Pues bien, “mn” se convierte
en “ñ”, y la “ó” se convierte en “ue”. Y así surgen “dueño” y “dueña”. El
significado de estas palabras es más cercano al sentido original, pues se
refieren al que tiene posesión, potestad o poder sobre algo o alguien.
Todo esto ha debido ocurrir en
el latín medieval, en todo caso antes del siglo X, como dice Joan de Corominas
en su diccionario etimológico.
Recordemos que en la edad
media existía un sistema feudal, en que una persona tenía poder sobre una tierra
y sobre las personas que vivían en esa tierra. No era un sentido de posesión
propiamente dicho, sino una especie de derecho de uso, sobre la tierra y las
personas. Sí, de uso sobre las personas, como ocurría en la edad media.
Pues bien, la persona que dominaba
esa tierra era el “dómnum”. Nótese que el verbo “dominar” y “dóminum” comparten
la raíz “domin-”, pues son palabras emparentadas en su significado antiguo.
Los subordinados, pues, podían
referirse a su señor feudal como un “dómnu” y a su esposa como “dómna”. Pero la
gran pregunta es: ¿por qué se dice “Don Humberto” y no “Dueño Humberto” o “Doño
Humberto”?
Pues es posible que en el
latín medieval de la península Ibérica ocurriera algo muy parecido a lo que
pasa hoy en día. Nosotros le decimos “profe” o “pro” al profesor, “compa” al
compañero, “parce” al parcero, o decimos “mi doc” en vez de “mi doctor”.
Hacemos abreviaciones a
palabras que sirven para tratar o llamar a la persona con quien hablamos. Estas
palabras se llaman “formas de tratamiento”, que son de uso frecuente. Para
hablar más rápido, hacemos más cortas las palabras más frecuentes.

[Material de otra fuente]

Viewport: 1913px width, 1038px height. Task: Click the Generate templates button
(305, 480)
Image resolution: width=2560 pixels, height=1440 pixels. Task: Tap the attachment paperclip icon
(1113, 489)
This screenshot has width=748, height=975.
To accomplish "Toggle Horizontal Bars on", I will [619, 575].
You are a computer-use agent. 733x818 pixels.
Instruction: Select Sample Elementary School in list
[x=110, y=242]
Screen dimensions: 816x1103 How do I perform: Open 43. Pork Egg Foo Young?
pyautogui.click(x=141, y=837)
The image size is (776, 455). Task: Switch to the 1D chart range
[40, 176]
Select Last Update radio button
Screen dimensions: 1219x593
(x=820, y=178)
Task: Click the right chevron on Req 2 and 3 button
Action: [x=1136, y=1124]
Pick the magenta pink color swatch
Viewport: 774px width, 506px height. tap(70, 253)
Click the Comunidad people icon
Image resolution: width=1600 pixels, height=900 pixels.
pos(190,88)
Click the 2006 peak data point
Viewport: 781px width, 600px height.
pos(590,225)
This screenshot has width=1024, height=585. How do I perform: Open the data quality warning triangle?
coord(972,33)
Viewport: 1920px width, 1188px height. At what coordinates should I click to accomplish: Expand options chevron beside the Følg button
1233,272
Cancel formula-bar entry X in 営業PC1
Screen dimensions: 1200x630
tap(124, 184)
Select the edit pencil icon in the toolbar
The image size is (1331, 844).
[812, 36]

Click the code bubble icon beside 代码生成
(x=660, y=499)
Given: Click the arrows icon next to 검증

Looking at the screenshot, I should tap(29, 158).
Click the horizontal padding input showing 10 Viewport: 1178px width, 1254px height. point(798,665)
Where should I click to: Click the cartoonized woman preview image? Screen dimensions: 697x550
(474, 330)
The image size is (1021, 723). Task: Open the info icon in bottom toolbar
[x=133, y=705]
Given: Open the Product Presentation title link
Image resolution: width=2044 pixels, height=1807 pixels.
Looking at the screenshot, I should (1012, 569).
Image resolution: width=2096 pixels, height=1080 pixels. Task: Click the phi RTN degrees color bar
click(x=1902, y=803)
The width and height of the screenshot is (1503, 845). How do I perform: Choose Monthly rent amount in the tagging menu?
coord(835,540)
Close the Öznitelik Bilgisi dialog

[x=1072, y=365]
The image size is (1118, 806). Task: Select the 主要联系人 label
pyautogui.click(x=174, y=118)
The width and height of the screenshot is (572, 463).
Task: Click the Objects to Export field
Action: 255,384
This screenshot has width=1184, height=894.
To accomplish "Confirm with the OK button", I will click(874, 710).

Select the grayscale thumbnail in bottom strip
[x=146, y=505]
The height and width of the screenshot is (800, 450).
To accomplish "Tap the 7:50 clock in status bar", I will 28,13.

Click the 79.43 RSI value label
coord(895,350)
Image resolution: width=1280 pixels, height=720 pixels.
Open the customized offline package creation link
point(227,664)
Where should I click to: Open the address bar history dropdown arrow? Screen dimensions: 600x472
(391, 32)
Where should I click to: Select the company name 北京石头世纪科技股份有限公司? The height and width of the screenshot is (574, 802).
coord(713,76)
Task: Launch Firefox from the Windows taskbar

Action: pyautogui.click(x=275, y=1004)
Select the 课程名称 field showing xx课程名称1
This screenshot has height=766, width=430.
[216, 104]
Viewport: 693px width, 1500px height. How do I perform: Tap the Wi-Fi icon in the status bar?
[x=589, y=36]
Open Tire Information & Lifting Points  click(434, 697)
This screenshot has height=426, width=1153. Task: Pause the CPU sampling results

Esa tendencia a reducir las
formas de tratamiento no nos la inventamos nosotros, la heredamos probablemente
de los hablantes de latín de la península Ibérica. Decir “parce” en vez de
“parcero” es una costumbre que viene desde antiguo. De hecho, el término
“misiá” viene de “mi señora”: si usted dice “mi señora” muy rápido, termina
pronunciando “misiá”.
Lo mismo pasaba con “domnu”.
Para referirse a una persona con la que se habla, los latinoparlantes de la
edad media tal vez dirían “domn”, quitando la última sílaba, y para más
comodidad “don”. Al quedar de una sola sílaba, ya no habría tanto énfasis en la
vocal como para convertirla en “ue” como en “dueño”.
“Don” y “Doña” eran entonces
títulos nobiliarios. Solo la persona que hubiera nacido en una familia poderosa
podía recibir este título.
Pero las cosas empiezan a
cambiar a finales de la edad media y en el siglo XVI, cuando los comerciantes
empiezan a ganar poder. En el siglo XVI, muchas personas que no eran feudales
empiezan a exigir el trato de “Don” y “Doña”, y muchos empiezan a otorgárselo a
personas que no necesariamente eran de familia noble.
La situación llega hasta el
punto de que resulta más conveniente decirle “Don” y “Doña” a cualquier
persona, antes que correr el riesgo de parecer mal educado. Y así se
transforman los términos hacia el siglo XVII: ya cualquier individuo, por el
hecho de ser persona, es de alguna manera merecedor de un respeto.
El recuerdo del significado
antiguo, en todo caso, sirve de metáfora para referirse a una nobleza
abstracta, una virtud corazón, aunque no necesariamente de herencia familiar. Se
aplica a la idea de cierta dignidad en el carácter de una persona. Es el
sentido que rescata el columnista cuando se refiere a Humberto De la Calle.
En el siglo XIX hubo una
reacción contra el “Don”. Se consideraba un vicio propio de la colonia
española. En 1858, uno de los personajes de Eugenio Díaz en Manuela, dice “el
don no es castellano granadino”, es decir, no debía decirse en la nueva
república de la Nueva Granada.
Entonces “Don” fue perdiendo
mucho más su sentido de nobleza, y hoy en día tal vez significa simplemente
alguien de más edad que uno. Incluso puede usarse para insultar: “un don Nadie”
o en sentido irónico: “dígale a mi Don”.
El columnista invita a
recuperar la dignidad como valor social, aplicado al comportamiento en la
esfera política. No necesariamente a que retornemos a la época feudal. Aunque
algunos piensan que nunca hemos salido del feudalismo.